Since I was putting up in house near to the beach/mangrove itself, nights were no less exciting with all kinds of odd sounds. Sleep would be hard to find with the naive mind's untrained imagination adding connotations to the unfamiliar sounds of the forest!
At a certain erosion edge of the mangrove forest, I did spot the natural phenomenon of a lagoon formation. It was hard to spot from anywhere nearby given how beautifully it had curved inside remaining hidden from the forest cover but I could see it from the top of a tower. These eroding edges are vivid signals of approaching natural disasters. Its clearly because of the rising sea-levels in south eastern Asia which is disturbing the critical salinity levels of the water. One is surely going to feel a chill run down the spine as one gazes at these fields of dying mangroves whose only remnant are the breathing roots sticking out of the mud at various places in clumps of various sizes.

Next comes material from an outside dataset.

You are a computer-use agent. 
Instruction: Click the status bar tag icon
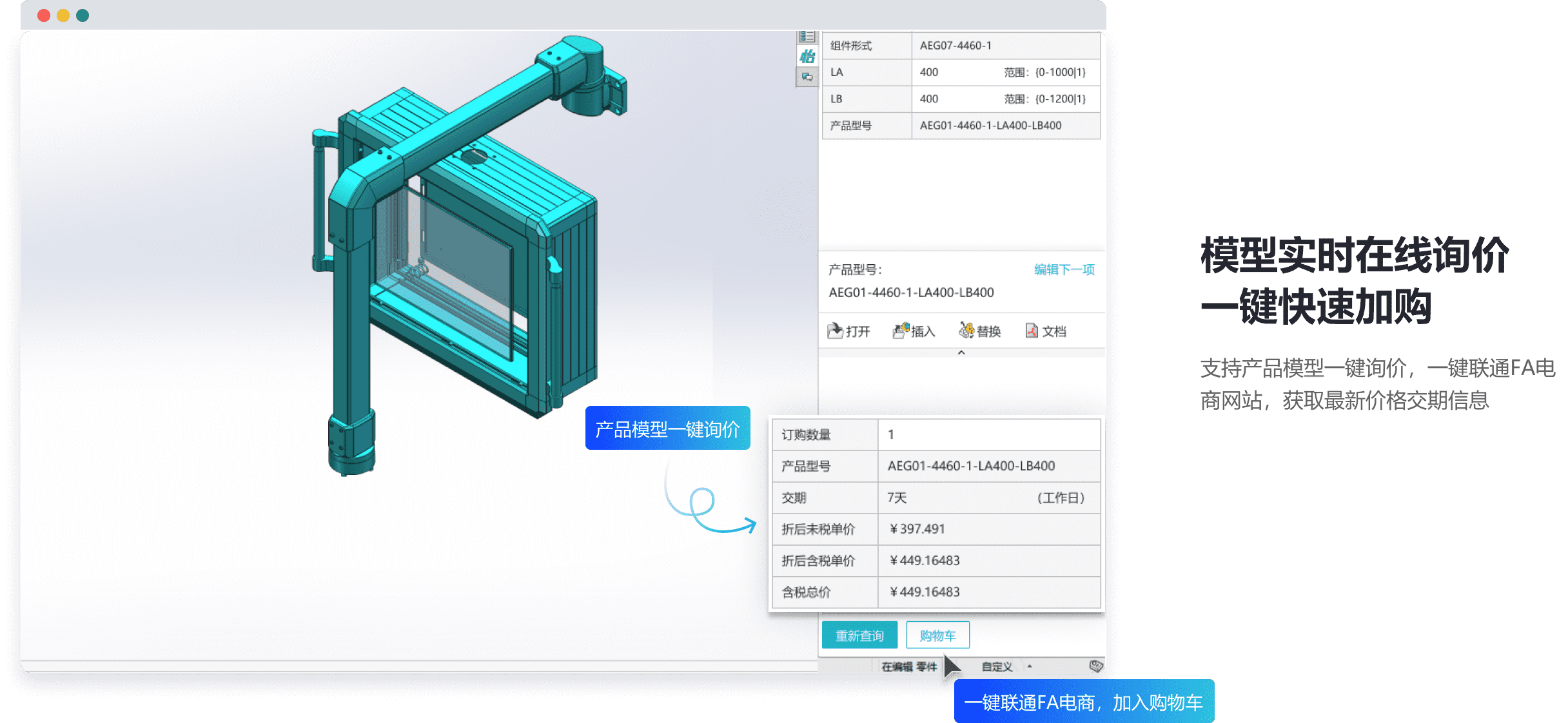pyautogui.click(x=1095, y=666)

Around these one could keep spotting other small water body formations and if like me one can go down inside the mud in hope of spotting something interesting then one would surely not be disappointed. Initially my efforts were paid back with just a sight of a few snails lazying around in the shallow muddy waters but soon I could spot, a "Mud Skipper". Its a very unique animal whose lungs are disproportionately large compared to its lizard like size and structure. And not just big, the lungs are pretty transparent and they bulge out clearly evertime it breathes outside water. It can also live under water. Mud Skipper's are evolutionarily very important since they are the "missing link" between the life that evolved first in water and when it started to come on land.

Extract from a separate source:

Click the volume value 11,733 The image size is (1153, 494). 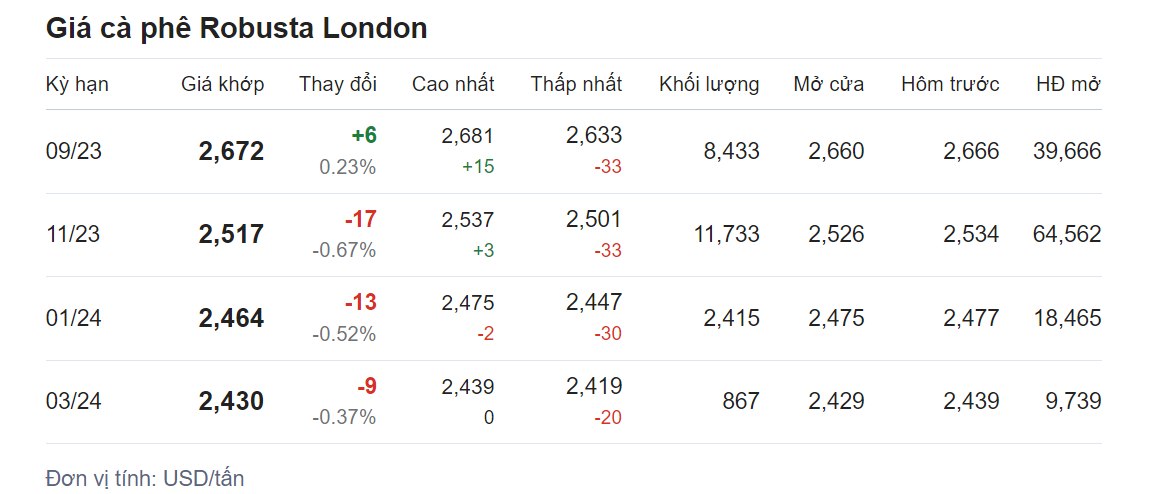tap(726, 235)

These still couldn't take away the show from that of a sunrise on this vast, empty, open and sparkling clean beach. It was a sight to see. Just at dawn the sea-anemones would be curled up and as the sun rose they too seemed to pull up their tentacles. I didn't care whether it is harmful but I did touch the slimy sticky tentacles. Just for the experience! One couldn't but help feel connected to a pantheistic emotion as the sun shimmered across the white and golden sand smeared flat and seemingly endlessly around. I walked towards where the red crabs lived and most ran inside their holes as soon as they heard human footsteps albeit from very far away. But still I did manage to get some photographs of their crowd and some of them individually. When they are collectively out, they would make stretches of the sand looks red from away! And pretty much ubiquitously one could see the much smaller and colorless hermit crabs scurry between the legs. Here there would also be dogs who seemed to manage to sniff from outside whether a certain hole in the sand had a crab and could dig it out and maim it. But it didn't seem to have any intentions of eating them. As the sun kept rolling higher up behind me, I crossed these regions to walk to the eroding edges of the mangrove which I described earlier. Here the land would get tricky and marshy and it turned out to be beneficial to pull down some of the long branches of these trees and use that to test the land stability before setting foot any further.
It was too hard to leave this most miraculous sea-beach and return to the shackles of this unfair world of the only war-mongering form of life.